No. Errors are by definition not normal.
That's good to establish, other projects sometimes disagree. :)
The test suite tests these types of replication setups. Does "make test" pass on your build?
With flying colours. I'm inserting Debug() statements all over the place to figure out where the "downgrade" happens, since gdb apparently affects things enough to make the issue more miss than hit. As near as I can tell, the "Operations" structure is coming out of slap_op_alloc() with op->o_hdr->oh_protocol with "2" already set when do_search() is called.
Can you confirm whether Operations structures are meant to be recycled?
To explain, these servers are being monitored by Nagios, which does a simple bind and search every five minutes. It *only* uses LDAPv2 (I didn't write the test, I think it came with Nagios).

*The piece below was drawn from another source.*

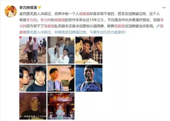View the desert beach group photo
The width and height of the screenshot is (170, 121).
point(33,50)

I'm only going by the pointer, but it seems like the Operations structure gets recycled between these LDAPv2 connections and my LDAPv3 syncrepl query, and the protocol value is carried over. Then things explode. I've found code that initializes oh_protocol if the value isn't set, but nothing if it already has a "valid" value.
So I'm trying to figure out if: a) I'm getting the wrong Op structure belonging to a different connection; b) I'm getting a recycled Op structure that isn't cleaned up properly, or c) if there's some internal memory corruption happening, possibly as a bug within Linux or VMWare.